**Source material:**
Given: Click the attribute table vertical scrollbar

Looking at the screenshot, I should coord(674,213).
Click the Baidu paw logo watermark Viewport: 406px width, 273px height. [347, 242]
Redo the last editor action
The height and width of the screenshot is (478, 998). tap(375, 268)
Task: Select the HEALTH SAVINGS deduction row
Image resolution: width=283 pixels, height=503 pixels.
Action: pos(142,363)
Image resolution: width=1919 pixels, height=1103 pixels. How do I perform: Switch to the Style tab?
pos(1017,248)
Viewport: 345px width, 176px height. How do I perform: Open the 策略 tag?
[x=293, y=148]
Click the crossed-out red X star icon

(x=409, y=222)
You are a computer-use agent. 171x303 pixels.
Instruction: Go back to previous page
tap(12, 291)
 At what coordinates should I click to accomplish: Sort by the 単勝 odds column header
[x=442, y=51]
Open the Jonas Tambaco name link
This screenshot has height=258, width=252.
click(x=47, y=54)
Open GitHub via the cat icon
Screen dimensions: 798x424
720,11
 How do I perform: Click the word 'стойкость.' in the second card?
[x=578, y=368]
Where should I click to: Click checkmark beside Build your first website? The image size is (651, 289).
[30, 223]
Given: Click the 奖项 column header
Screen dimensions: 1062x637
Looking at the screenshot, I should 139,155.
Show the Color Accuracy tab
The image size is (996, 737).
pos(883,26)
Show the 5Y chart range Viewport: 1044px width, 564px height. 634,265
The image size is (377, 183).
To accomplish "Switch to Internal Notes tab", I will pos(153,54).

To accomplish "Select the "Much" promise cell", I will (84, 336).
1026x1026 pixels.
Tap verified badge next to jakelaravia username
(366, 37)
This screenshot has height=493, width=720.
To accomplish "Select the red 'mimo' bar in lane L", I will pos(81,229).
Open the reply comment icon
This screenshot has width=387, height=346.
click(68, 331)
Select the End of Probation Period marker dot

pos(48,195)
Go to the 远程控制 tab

**Your instructions:** Set down again, without any change, the lines beginning with the line that contains "Redo the last editor action" and continuing through the line that contains "will (84, 336).", both included.

**Correct output:**
Redo the last editor action
The height and width of the screenshot is (478, 998). tap(375, 268)
Task: Select the HEALTH SAVINGS deduction row
Image resolution: width=283 pixels, height=503 pixels.
Action: pos(142,363)
Image resolution: width=1919 pixels, height=1103 pixels. How do I perform: Switch to the Style tab?
pos(1017,248)
Viewport: 345px width, 176px height. How do I perform: Open the 策略 tag?
[x=293, y=148]
Click the crossed-out red X star icon

(x=409, y=222)
You are a computer-use agent. 171x303 pixels.
Instruction: Go back to previous page
tap(12, 291)
 At what coordinates should I click to accomplish: Sort by the 単勝 odds column header
[x=442, y=51]
Open the Jonas Tambaco name link
This screenshot has height=258, width=252.
click(x=47, y=54)
Open GitHub via the cat icon
Screen dimensions: 798x424
720,11
 How do I perform: Click the word 'стойкость.' in the second card?
[x=578, y=368]
Where should I click to: Click checkmark beside Build your first website? The image size is (651, 289).
[30, 223]
Given: Click the 奖项 column header
Screen dimensions: 1062x637
Looking at the screenshot, I should 139,155.
Show the Color Accuracy tab
The image size is (996, 737).
pos(883,26)
Show the 5Y chart range Viewport: 1044px width, 564px height. 634,265
The image size is (377, 183).
To accomplish "Switch to Internal Notes tab", I will pos(153,54).

To accomplish "Select the "Much" promise cell", I will (84, 336).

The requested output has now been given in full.